As the books piled up on the ground, Bee Kim feared
the cadres’ silence on the wrecked portrait meant she’d
missed the chance to defend herself, that the Party had
already accepted her alleged crime as fact and had turned
their attention to collecting additional evidence. Days
earlier, she and Seok Koon had concocted the best excuse
they could: Enraged by her old friend’s lack of Party loyalty
and cowardly suicide, Bee Kim had taken a hammer to a
photograph of Hua. In her heightened emotional state, the
hammer flew from Bee Kim’s grasp and shattered the glass
on the Chairman’s portrait.
Now Bee Kim blurted, “Comrades, I fear there’s been a
misunderstanding—”
The women turned to her, as did Ah Liam, who looked
up for the first time. Bee Kim sensed she could be
blundering down the wrong path. What if they knew nothing
of the portrait? What if this were just another routine
inspection, albeit conducted by particularly overzealous
cadres?
“Go on,” said the plump one.
Bee Kim wrung her hands. “I was wondering . . . what
kind of rightist behavior?”
The cadres exchanged a look, and the horsey one said,
“I’m afraid we’re not at liberty to say.”
This, Bee Kim knew, was the worst possible response.
Her grandson must have known it, too, for his lower lip
began to tremble.
“Whatever it is we’ve done,” Bee Kim said, “we humbly
ask for the chance to repent.

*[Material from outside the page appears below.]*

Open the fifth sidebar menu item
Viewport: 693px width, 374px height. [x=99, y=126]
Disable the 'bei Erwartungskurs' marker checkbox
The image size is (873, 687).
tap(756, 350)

We would, for instance, be
grateful for the opportunity to show our gratitude to the
Party by investing all foreign remittances from my sons in
government bonds.”
This time the women chuckled.
Bee Kim looked straight at the plump cadre. “My oldest
son, Hong Zhai, you of course know well, because he was
your husband’s childhood playmate.”
The women stopped laughing.
“We’re just low-level cadres,” the horsey one said.
The plump one added, “Those matters are too
sophisticated for the likes of us.”
Bee Kim felt the back of her neck tense. The family
couldn’t live like this, with members of their own household
turning on them. If she hadn’t taken in Mui Ah when she’d
just hit puberty, the girl would have starved to death, or
been sold to a brothel, and this was how she repaid her?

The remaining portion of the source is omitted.